-- EXERCISE DATA follows --
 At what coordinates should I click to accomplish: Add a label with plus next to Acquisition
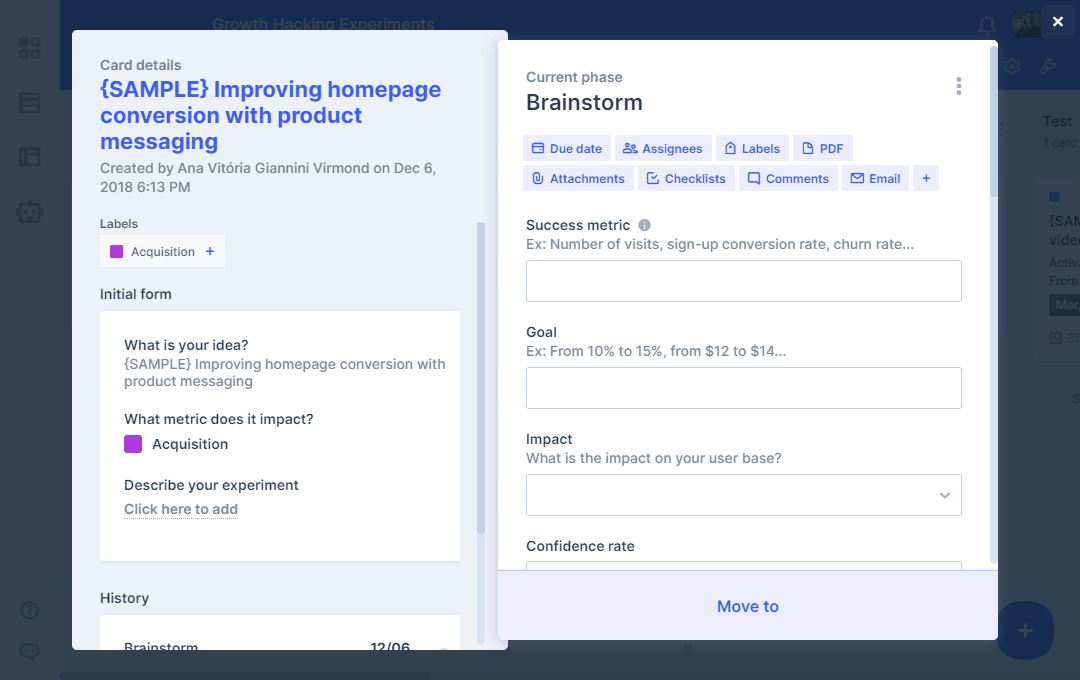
-- EXERCISE DATA concluded --
-- EXERCISE DATA follows --
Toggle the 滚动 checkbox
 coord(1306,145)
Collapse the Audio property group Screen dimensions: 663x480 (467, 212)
-- EXERCISE DATA concluded --
-- EXERCISE DATA follows --
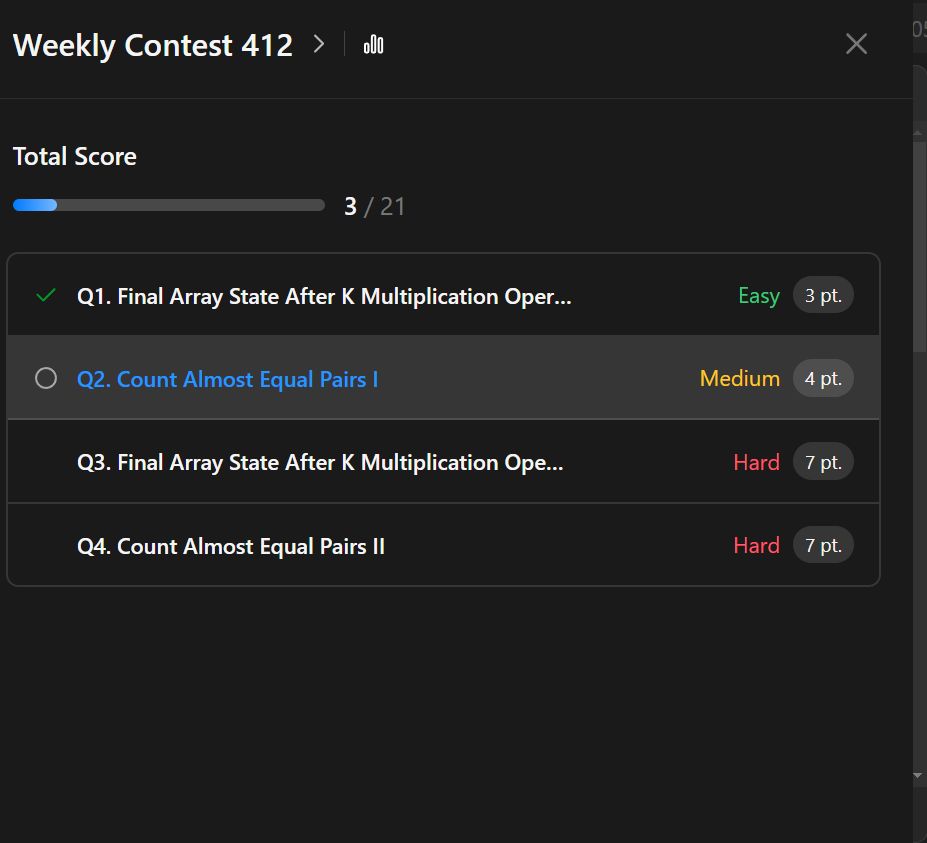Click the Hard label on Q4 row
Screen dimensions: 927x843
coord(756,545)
-- EXERCISE DATA concluded --
ACTIVITY
Would you print exactly, and only, the lines of the data above from the line with "Toggle the 滚动 checkbox" through the line with "Collapse the Audio", inclusive?

OUTPUT FOR THIS EXERCISE
Toggle the 滚动 checkbox
 coord(1306,145)
Collapse the Audio property group Screen dimensions: 663x480 (467, 212)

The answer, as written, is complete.